When I think about how I want to live and work, along with what I want to strive towards, abundance and continuous growth, learning, and development always come to mind. Beyond my conceptual ambitions though, the foundation of my daily practice is love, care, and support for myself, those closest to me including family and friends, my community, and ultimately the world. I want to strengthen and expand this compassion and the “how” is through good thought, good words, and good deeds, as taught by the Buddha and in more modern times, the Dalai Lama.

Good Thought

It always starts here because your thoughts are what determine your focus. Your focus is where your energy goes. Your energy is what you manifest. This could mean manifesting your micro-expressions that influence your every day interactions and relationships, to the things you attract into your life like life-changing people, experiences, and adventures. I have to be mindful of my thoughts and how they affect the energy around me. I will meditate more.

Good Word

Word have vibrations as well. There are those with good vibes, bad vibes, and everything in between. Words also bring us closer to others in our relationships or they tear us apart. Improving my ability to communicate and facilitate meaningful conversations will help me to strengthen the relationship I have with those who come into my life. I will put more effort towards effective communication.

Good Deed

When what you do is in alignment with what you say and what you think, there’s this authenticity and life force that flows through you. When I’m being selfish and thinking only of what will benefit me, I’m never satisfied and can be left with a sense of emptiness and lack of fulfillment. When I help others through tough times or to get closer to what they need and want in life, I feel truly happy. I will serve those around me and find ways to really see them, appreciate them, and support them.

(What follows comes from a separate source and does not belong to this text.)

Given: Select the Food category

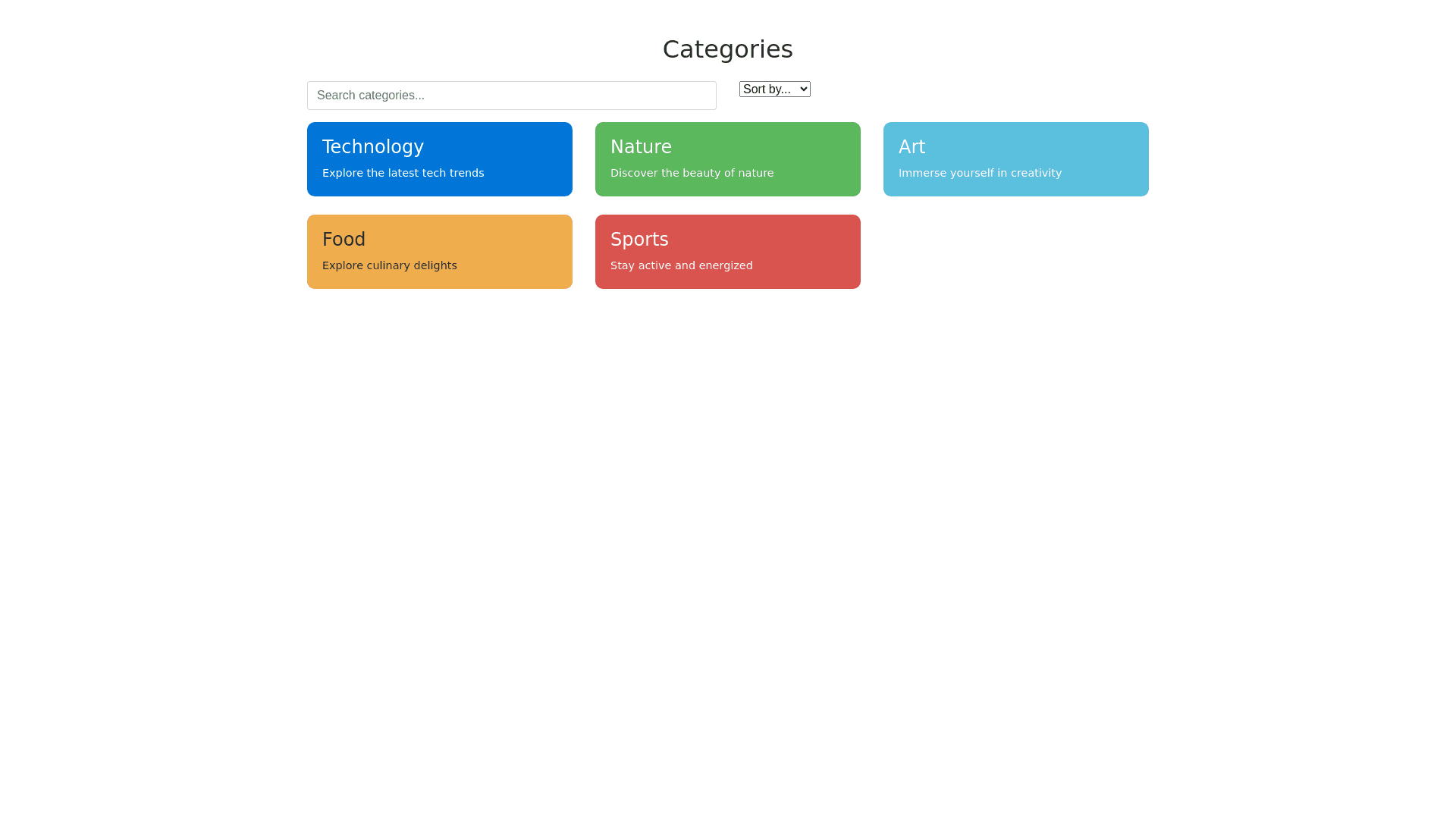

My mom was saying that in the Philippines, unlike here in America, funerals are full of food, drinks, gambling, laughter, and bonding with those who the individual who passed through brought together in their lives. It reminds me a lot of my wedding when all the people I loved were in one room celebrating our life and love. My heart was so full. When my time comes, I hope that my life has brought together good people, who continue to practice the principles of good thought, good word, and good deed, carrying forth the spirit of peace, love, and compassion to all living beings.

How mindful are you of your thoughts, words, and deeds?